Our study showed that the presence of mutation FII G20210A, variants
GpIbα 434C and FI-B -455AA were associated with the evident increasing risk of
VTEC in the patients. FV Leiden mutation and GpIa 807TT genotype were observed in
the group of the patients with thrombosis, but the differences were not
statistically significant in comparison with the control group.
Thrombophilia is determined as predisposition to thrombosis and should
be considered within the context of other risk factors of thrombosis relating
to the course of diseases, influences of medical agents and appearance of some
conditions (injuries) [7].
In this study the highest amount of the patients without any signs of
thrombosis was related to the presence of the patients with mild injuries and
mean ISS (11.3 ± 1.7). It was found that the injury severity with ISS of 23-31
caused the intermittent increasing probability of venous thrombosis in 52.9 %
of cases [35].
The high predisposition to VTEC in patients with genetic thrombophilia
actualizes the issue of preventive measures. Some authors offer to consider a
genotype, when prescribing the treatment for such patients [11]. At the same
time, the time of examination of the homozygote and heterozygote variants of FV
factor mutation and their influence on the course of venous thrombosis did not
identify any statistically significant differences between the studied
variants. It allowed recommending the implementation of similar preventive
measures for patients with various types of genetic polymorphism [36].

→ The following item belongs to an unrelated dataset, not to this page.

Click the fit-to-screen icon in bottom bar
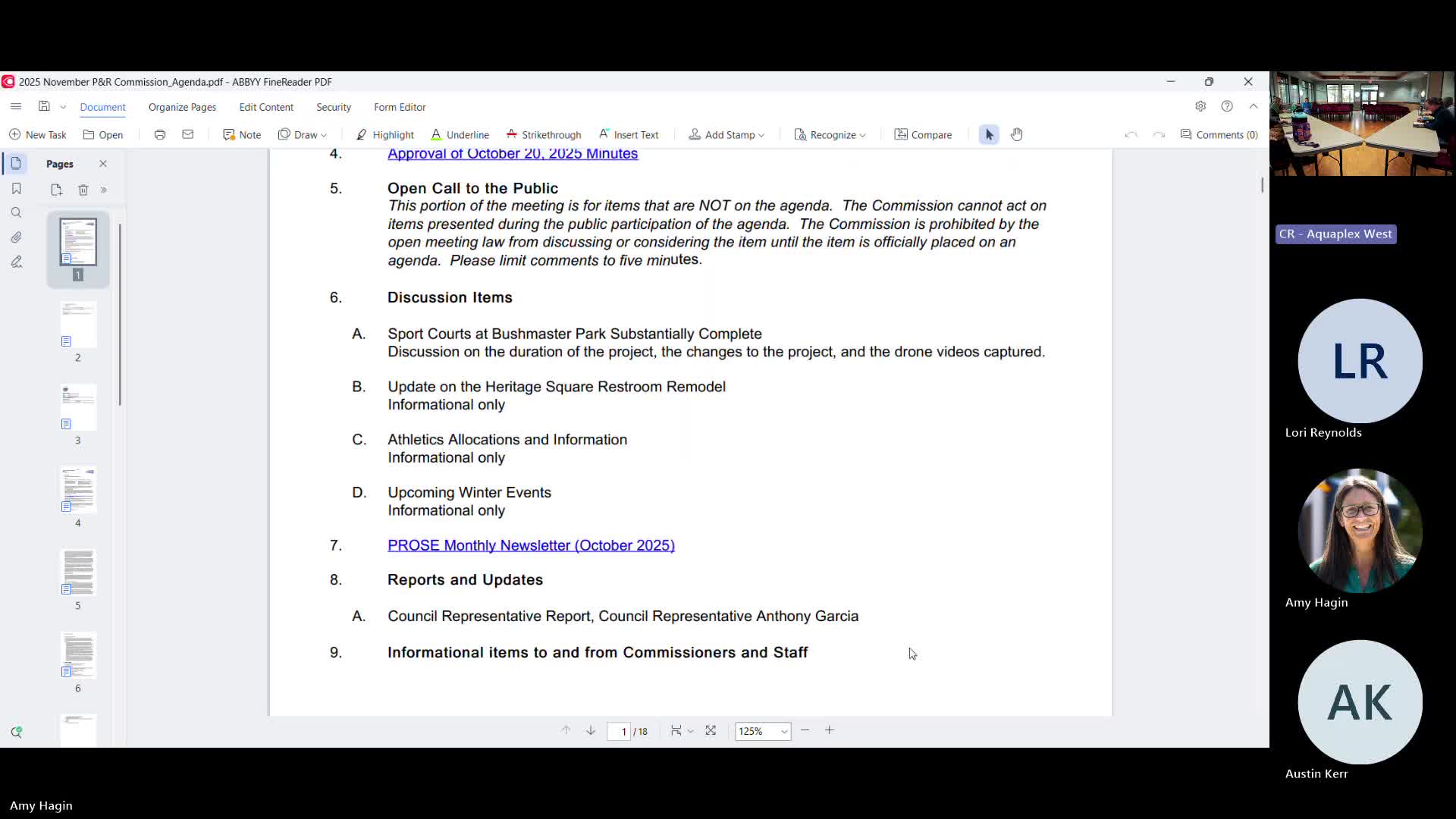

The analysis of the medical literature showed the absence of the uniform
opinion concerning VTEC prevention for patients with genetic thrombophilia. The
necessity for higher (medical) preventive dosages of anticoagulants is a
significant difference during prevention of venous thrombosis in some groups of
patients with genetic mutation in the hemostasis system as compared to patients
without genetic mutations [14].
The problem of prevention of thrombotic complications in patients with
genetic thrombophilia is being reviewed, but it has been not solved yet. The
results of the study show the necessity for goal-oriented prevention of VTEC
with consideration of the risk of possible bleeding after an extensive gunshot
wound.
CONCLUSION
This study is the first Russian work dedicated to research of the
incidence of allelic variants of the genes of the hemostasis system components
and their role in venous thrombosis pathogenesis in patients with combat
gunshot injuries. The analysis of the results showed that not all genetic risk
factors were related to thrombosis development, despite of high incidence (genetic
mutations were found in 91.3 % of military personnel). The potentiation effect
allows supposing that the highest possibility of appearance of clinical
manifestations of thrombosis should be expected in patients with combinations
of several genetic mutations.
It was found that the most significant risk factors of VTEC were FII
G20210A mutation, carriage of GpIbα 434C allele
and FI-B -455AA
genotype. The subsequent studies will possibly identify the unfavorable
combinations of prothrombotic variants of various genes increasing the risk of
thrombosis development in wounded persons.
The data of presence of
military men in the genotype and predisposition to thrombosis can be the basis
for identification of risk groups and development of recommendations for
prevention and treatment of VTEC in carriers of prothrombotic genotypes.